**PROVIDED TEXT:**
#####

2.14.2008

Fuck You, Alice Walker.

I love Al-Anon. I mean, I really, really love it. I've been to four meetings now and I've gotten something out of every one of them -- once I got body wash in "fresh vanilla" from a woman who was away for Christmas so she decided to bring Valentine's Day gifts for everyone. Fun!

I have yet to find a meeting with free coffee or cookies.

They do, however, offer lots of helpful suggestions for handling life and usually they come in the form of a cute catchphrase which is nice. One of my favorite things I've learned so far is detachment.
IN AL-ANON WE LEARN:

Not to suffer because of the actions or reactions of other people;

Not to allow ourselves to be used or abused by others in the interest of another's recovery;

Not to do for others what they could do for themselves;

Not to manipulate situations so others will eat, go to bed, get up, pay bills, not drink;

Not to cover up for anyone's mistakes or misdeeds;

Not to create a crisis;

Not to prevent a crisis if it is in the natural course of events.

#####

**SUPPLIED INFORMATION:**
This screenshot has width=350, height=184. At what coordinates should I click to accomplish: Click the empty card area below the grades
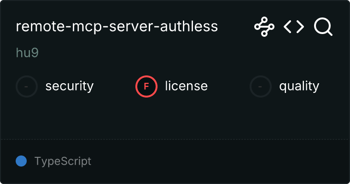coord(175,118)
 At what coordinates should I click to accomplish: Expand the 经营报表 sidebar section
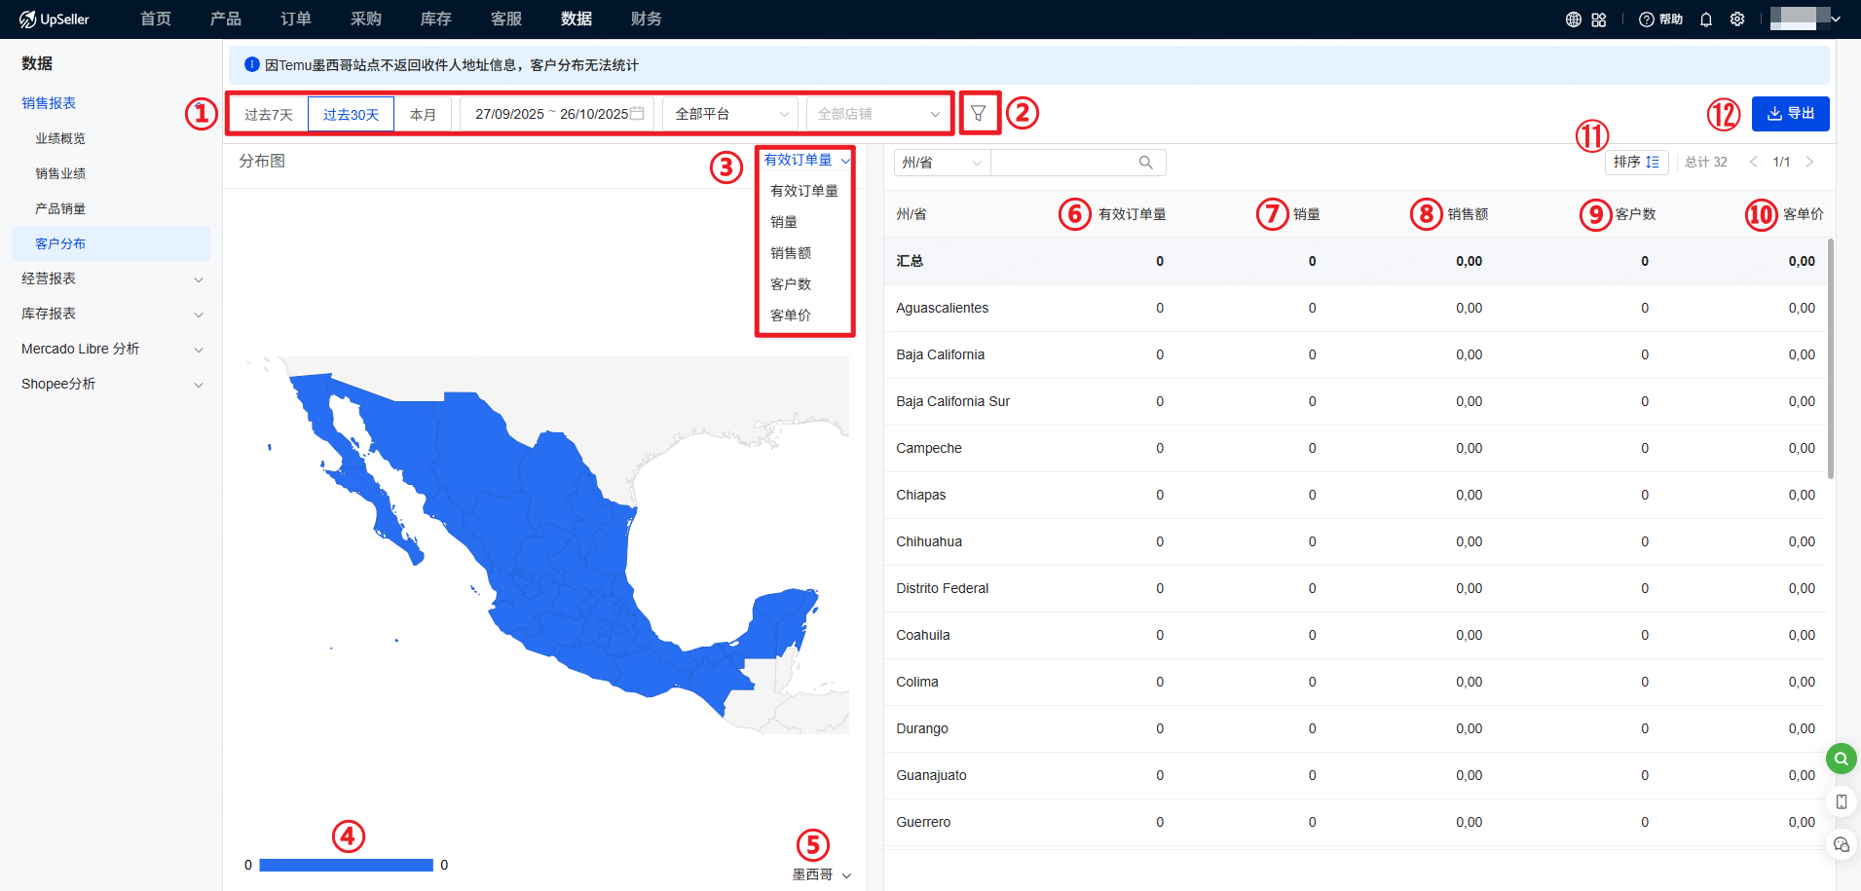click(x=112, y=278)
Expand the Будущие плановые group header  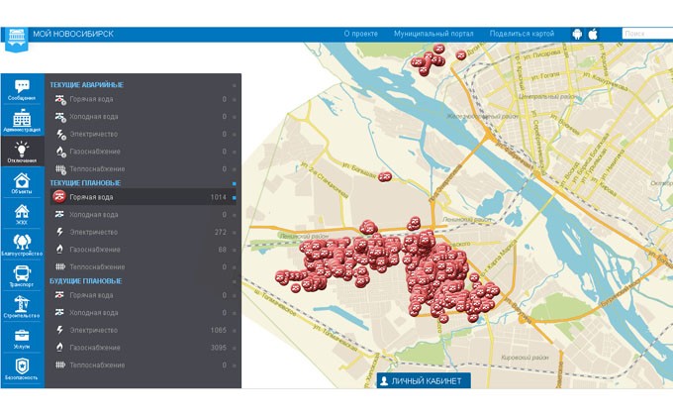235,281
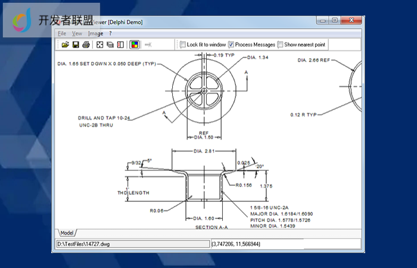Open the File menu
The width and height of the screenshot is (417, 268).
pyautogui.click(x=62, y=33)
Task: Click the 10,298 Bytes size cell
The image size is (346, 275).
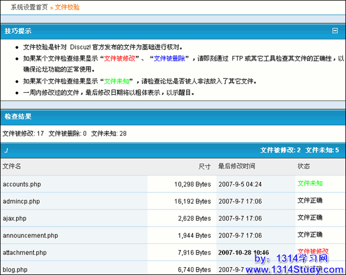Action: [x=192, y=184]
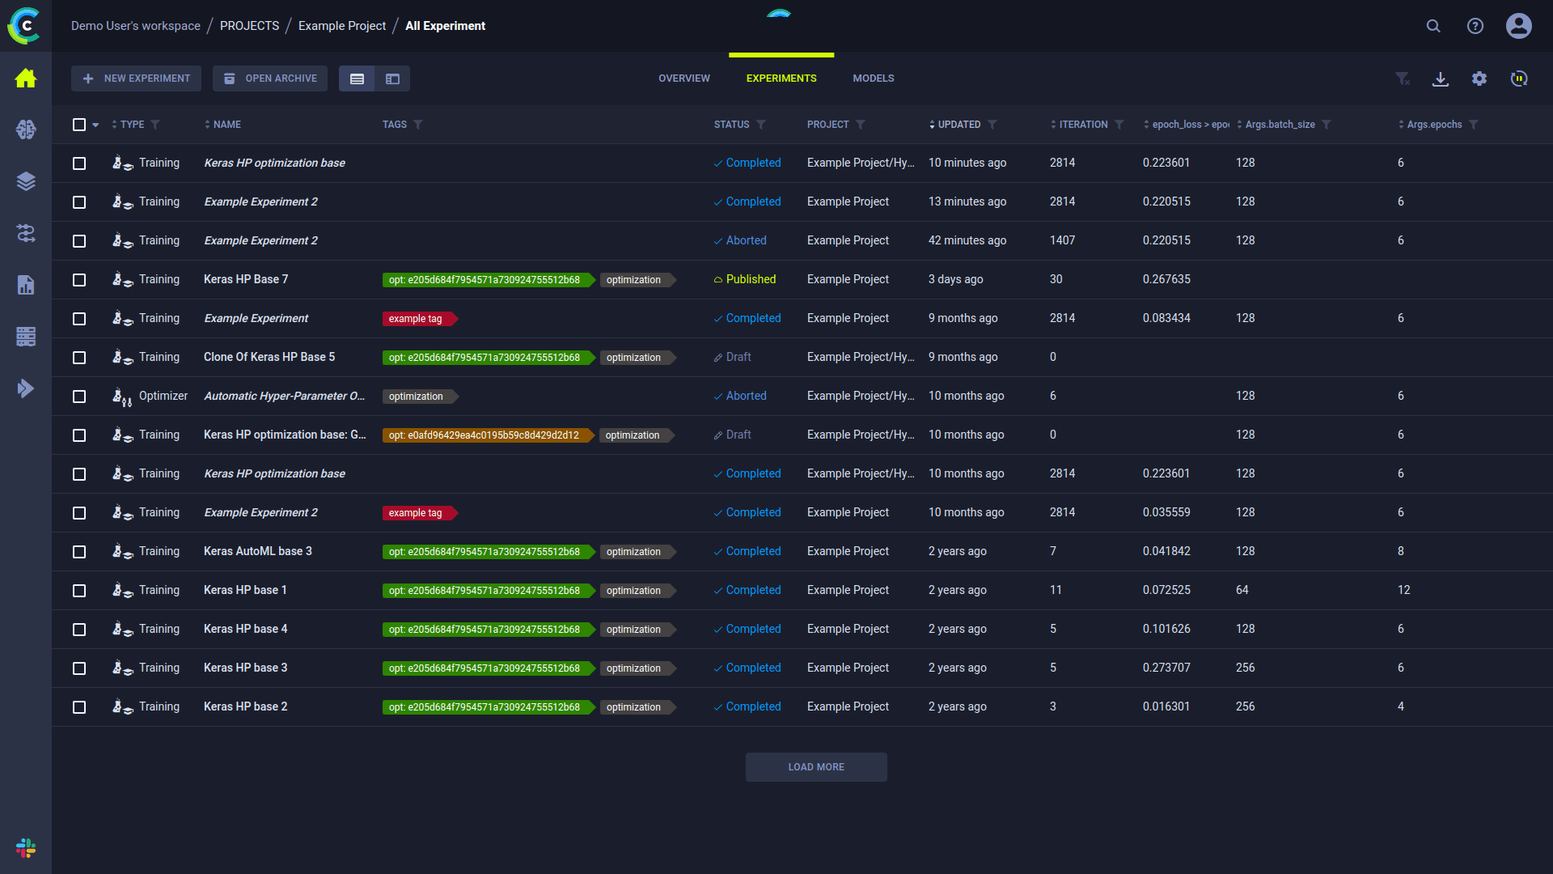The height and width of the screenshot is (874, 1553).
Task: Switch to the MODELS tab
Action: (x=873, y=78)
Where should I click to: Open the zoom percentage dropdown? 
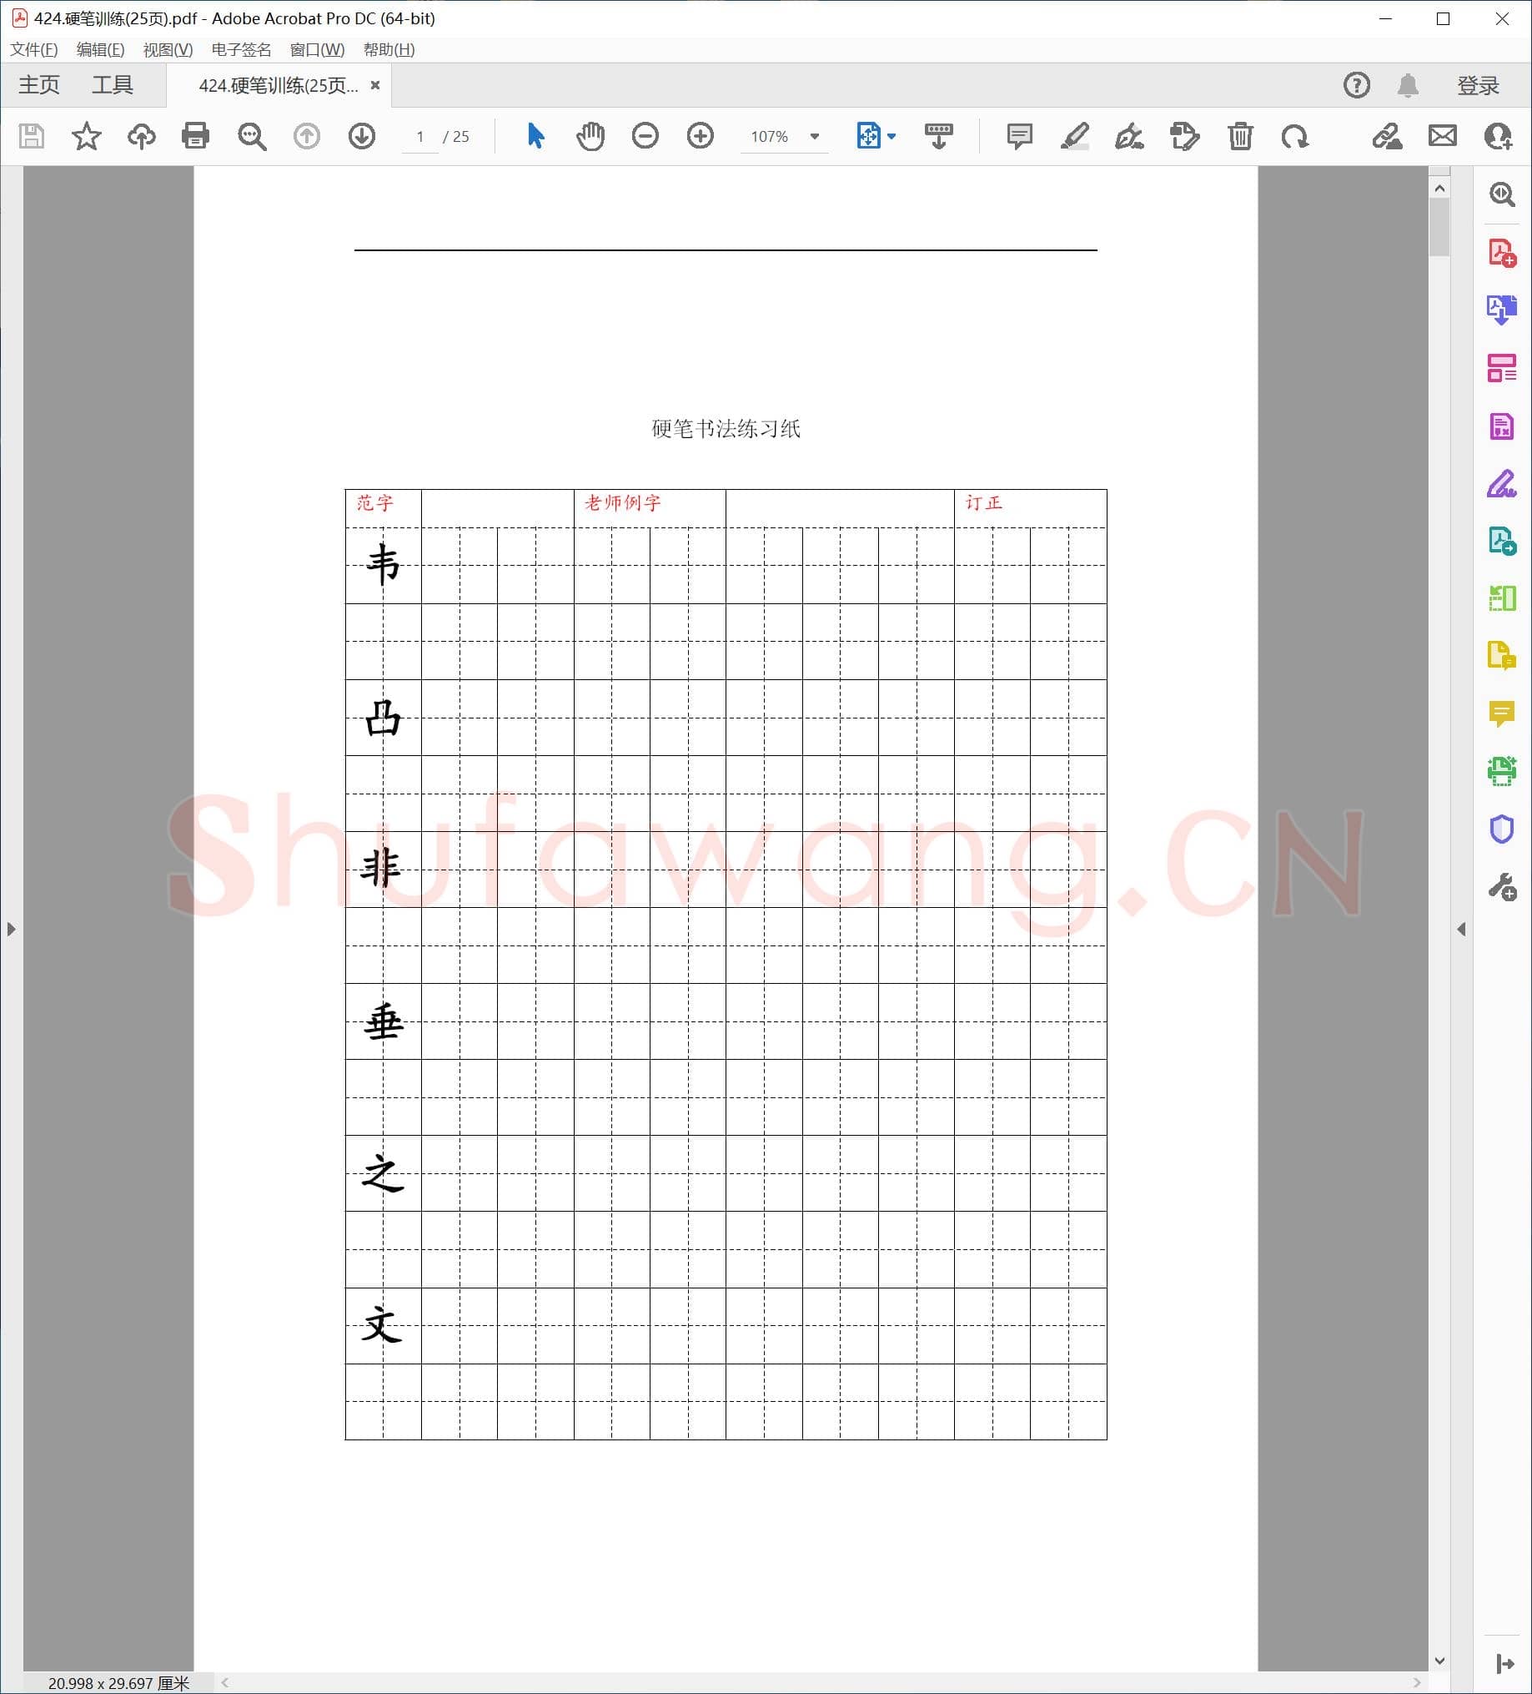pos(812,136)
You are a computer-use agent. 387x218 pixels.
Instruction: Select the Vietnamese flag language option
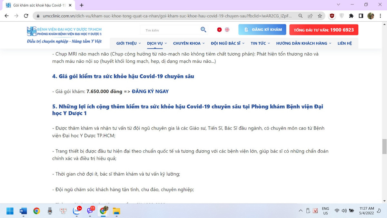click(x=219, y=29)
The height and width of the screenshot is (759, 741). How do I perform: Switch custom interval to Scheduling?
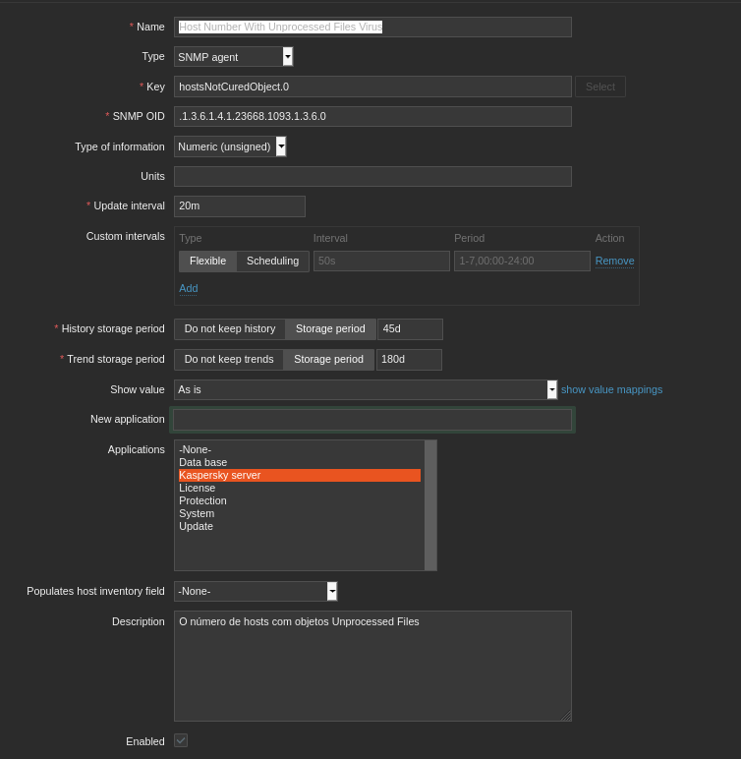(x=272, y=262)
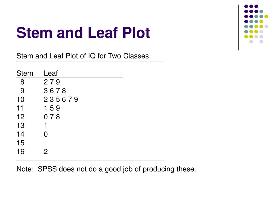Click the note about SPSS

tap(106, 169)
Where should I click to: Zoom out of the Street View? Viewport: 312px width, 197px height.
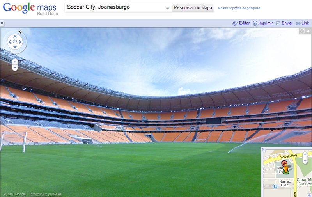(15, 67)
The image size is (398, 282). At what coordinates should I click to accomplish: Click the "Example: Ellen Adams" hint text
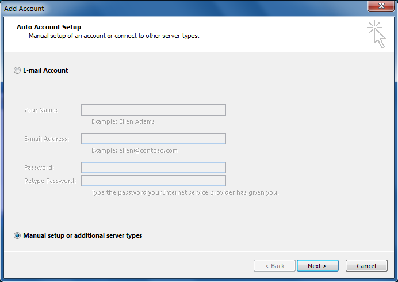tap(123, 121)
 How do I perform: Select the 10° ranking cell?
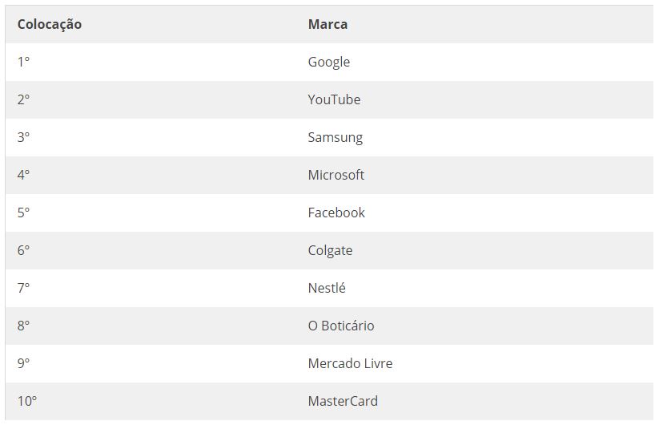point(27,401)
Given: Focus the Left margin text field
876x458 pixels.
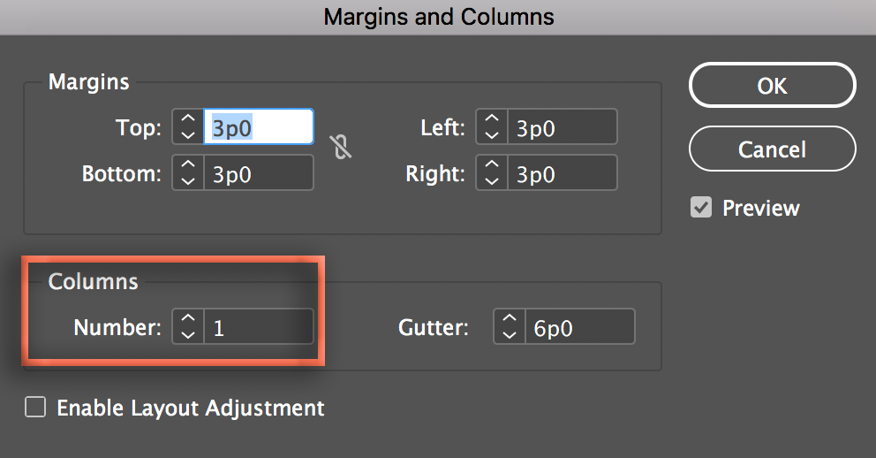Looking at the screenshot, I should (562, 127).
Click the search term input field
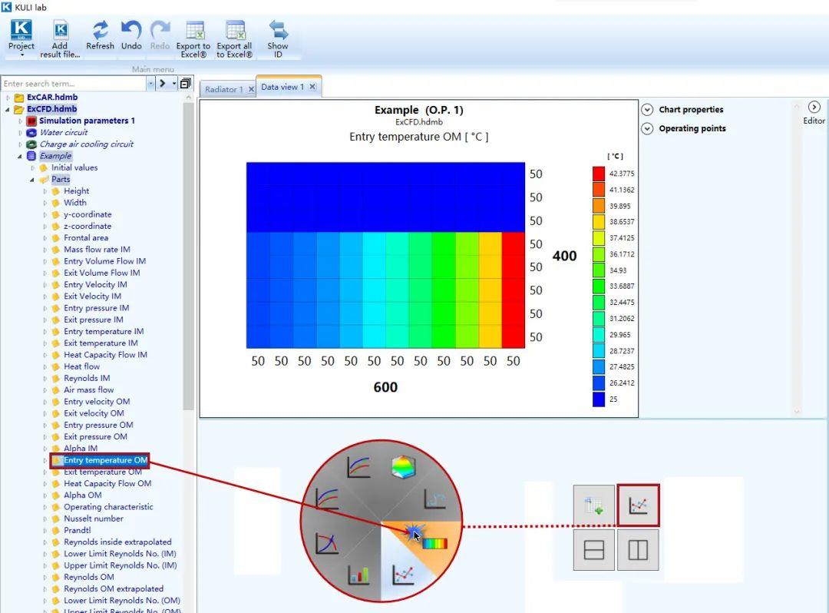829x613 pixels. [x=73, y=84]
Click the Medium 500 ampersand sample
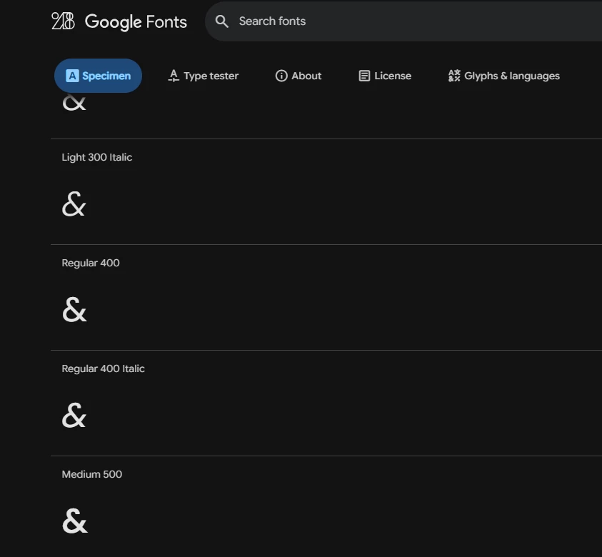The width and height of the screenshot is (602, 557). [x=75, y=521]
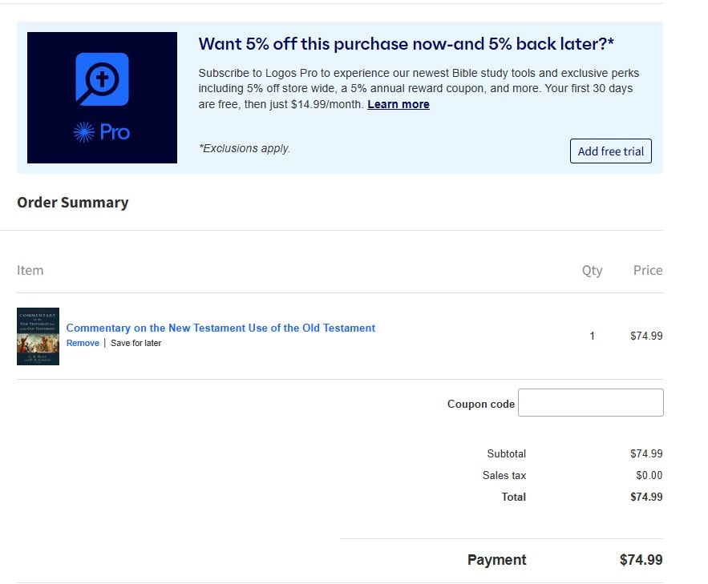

#####

From the blog post about Al-Anon, list every item under the heading "IN AL-ANON WE LEARN:".

- Not to suffer because of the actions or reactions of other people
- Not to allow ourselves to be used or abused by others in the interest of another's recovery
- Not to do for others what they could do for themselves
- Not to manipulate situations so others will eat, go to bed, get up, pay bills, not drink
- Not to cover up for anyone's mistakes or misdeeds
- Not to create a crisis
- Not to prevent a crisis if it is in the natural course of events